――現在、テレビ業界が力を入れているのが放送外収入。その事業のひとつが各地で行われる美術展への出資だ。確かに日本は世界でも有数の“美術館大好き国”といわれ、多くのファンがさまざまな美術展に足を運んでいるという。だがその裏には、数多の利権に絡め取られた世界があるようだ。
六本木ヒルズや東京ミッドタウンなど、独自の美術館がひしめく六本木。国立新美術館は押され気味かもしれない。
テレビ局の主な収入源は番組スポンサーによる広告費収入だが、視聴率が低下し視聴層が高齢化していることで、その広告価値が衰退の一途をたどっている。
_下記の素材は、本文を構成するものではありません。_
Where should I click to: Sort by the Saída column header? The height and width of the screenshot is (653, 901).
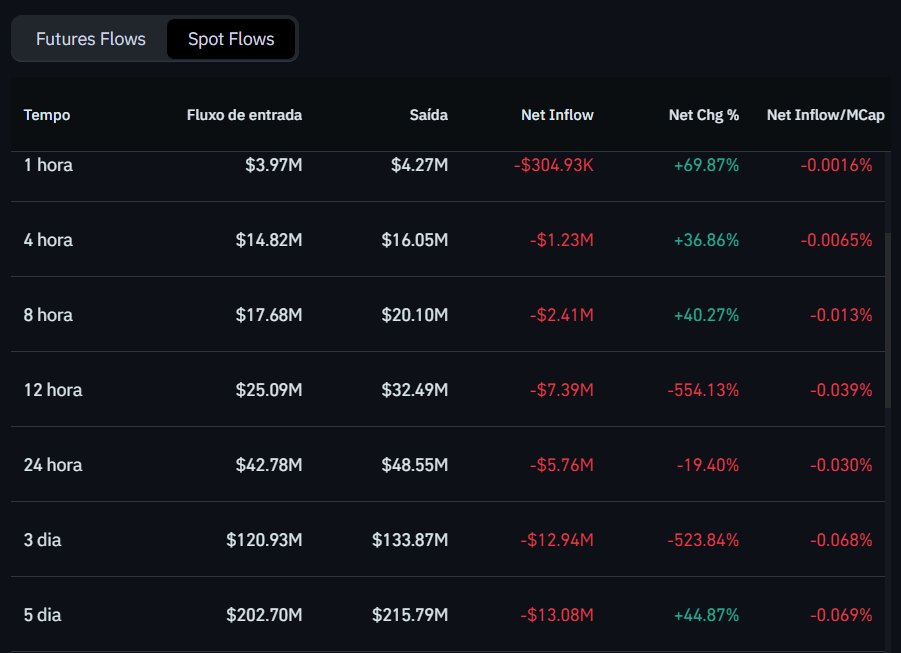[x=428, y=115]
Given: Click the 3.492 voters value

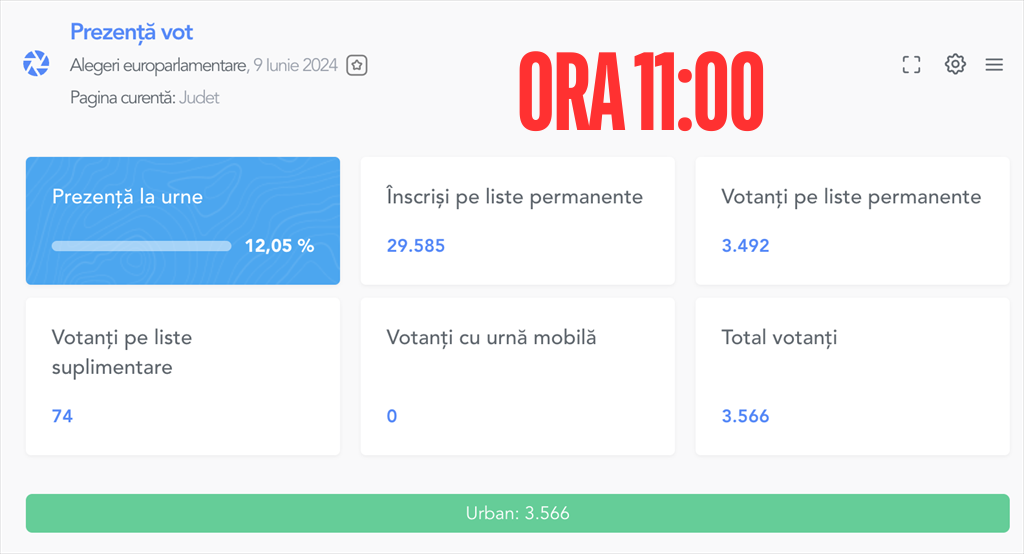Looking at the screenshot, I should [x=745, y=246].
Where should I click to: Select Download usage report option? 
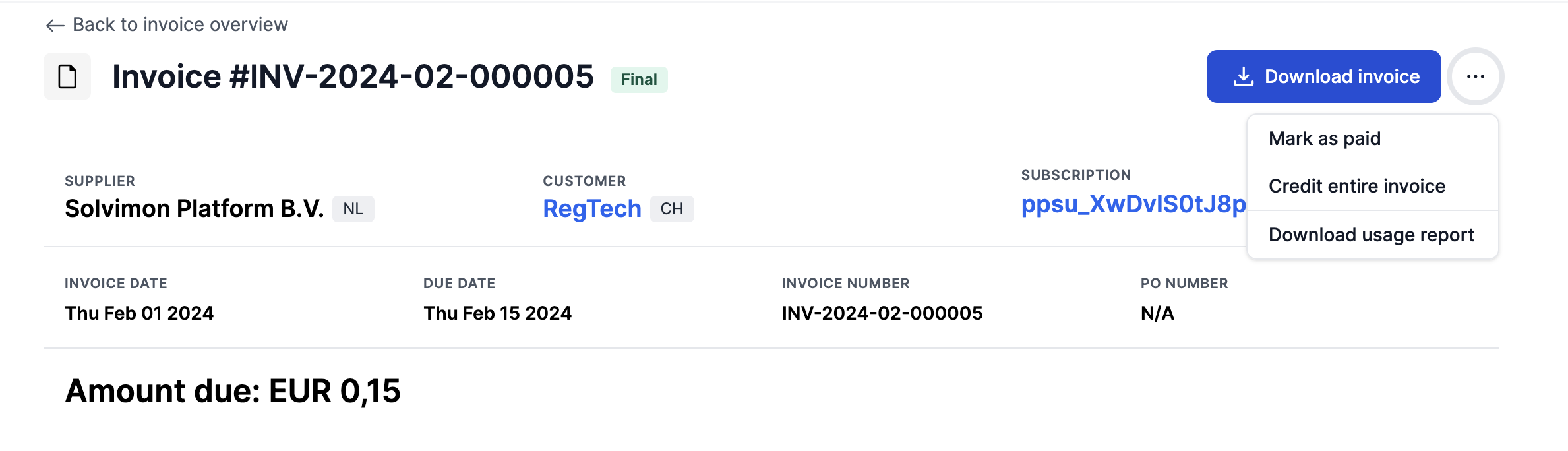[1371, 235]
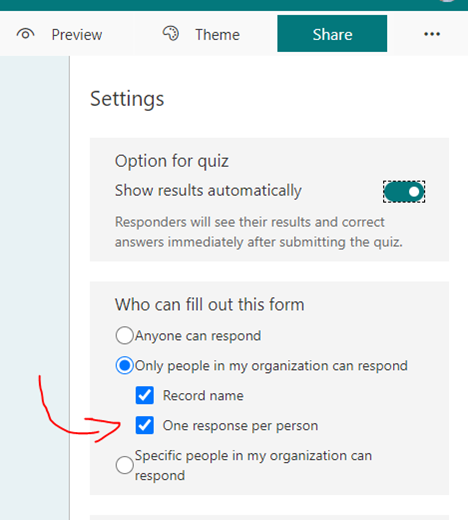Click the One response per person label
468x520 pixels.
click(x=240, y=426)
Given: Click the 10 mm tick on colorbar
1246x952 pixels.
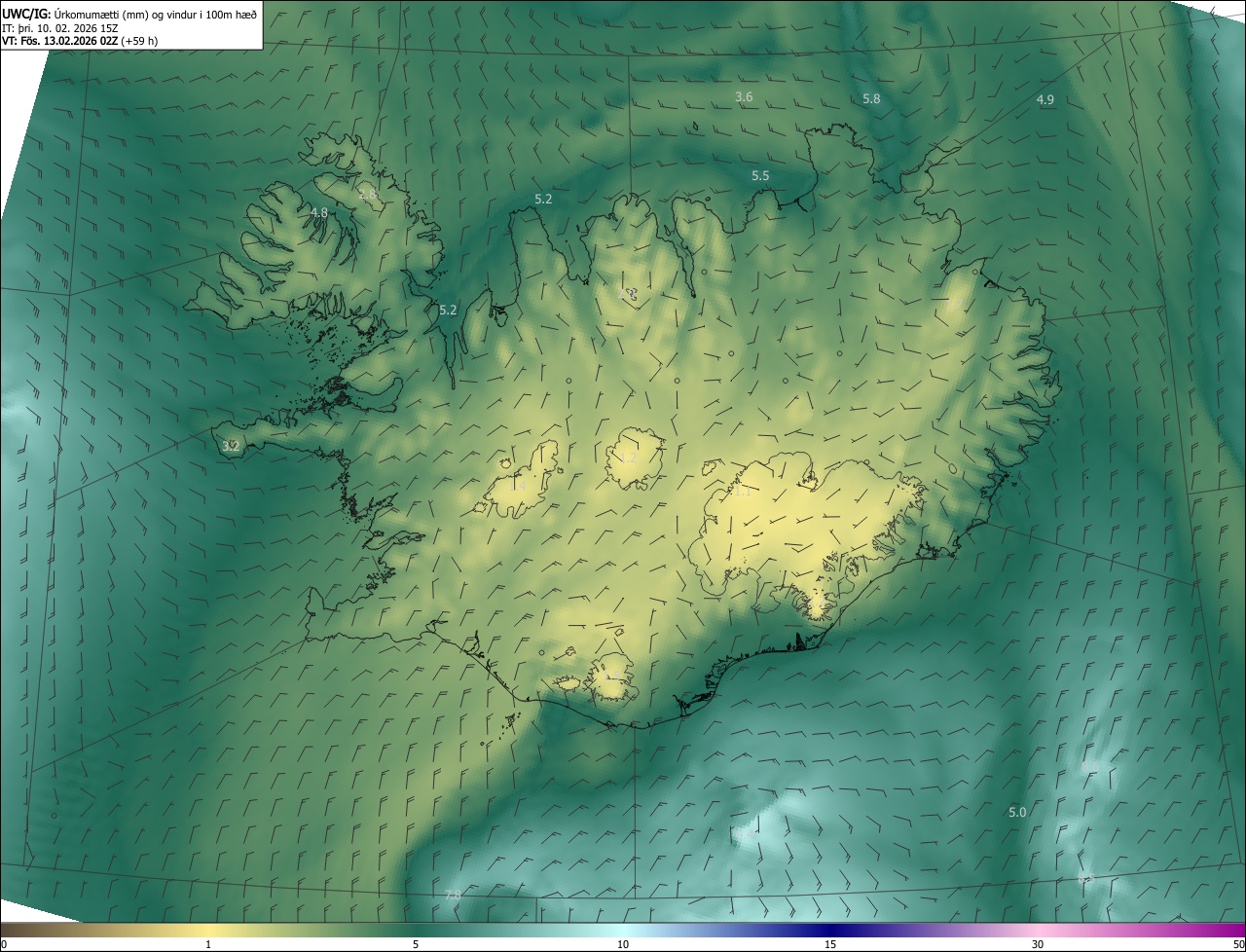Looking at the screenshot, I should tap(623, 944).
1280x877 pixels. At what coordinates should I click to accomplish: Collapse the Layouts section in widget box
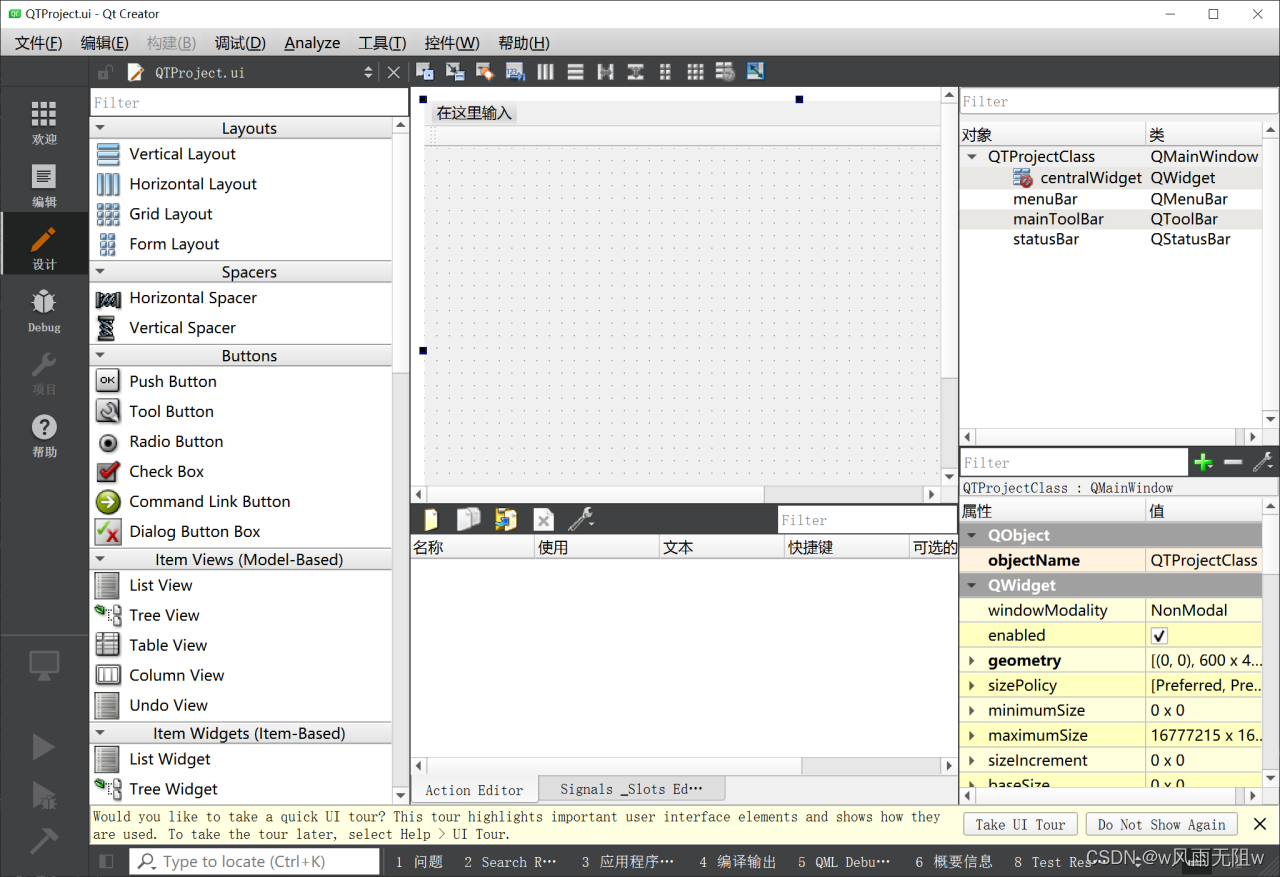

電通の調べによれば、2018年の地上波テレビ広告費は1兆7848億円。一方でインターネット広告費は、1兆7589億円にまで迫っている。前年比の116・5%で、5年連続で2桁成長を遂げているというのだから、19年では立場が逆転していることは予想するのにたやすい。
あるキー局社員は、そんな煽りからテレビ局の収益に対する考え方が変わってきていると話す。
「テレビ局はビジネスの過渡期でいよいよ、映画への出資やイベント開催、グッズなどの放送外収入をどう引き上げていくかに、具体的に注力を始めているところ。かつては放送収入と比べて9:1くらいの割合だったんですが、ここ4年くらいで8:2くらいになってます」
そんな放送外収入の中で10~15年ほど前から、各局が積極的に取り組んでいるのがイベント収入、特に美術展ビジネスだろう。「モネ展」「ルノワール展」「ダリ展」など有名画家の美術展は、「あれ? 最近もやったばかりじゃない?」と思うほど毎年のように開催され、テレビで盛んに宣伝が組まれている。そこで19年に開催された美術展の来場者数ランキング(18年から会期がまたいでいるものも含む)を見ても、1位はフジテレビが主催に入っているフェルメール展で来場者数は68万人超え。以降、ランキング内の美術展には森美術館が単独主催するイベント以外は、たいていテレビ局がかかわっている。放送収入が見込めなくなってきている中で、イベント動員を見込める美術展ビジネスはテレビ局の事業として確かな利益につながっているように思える。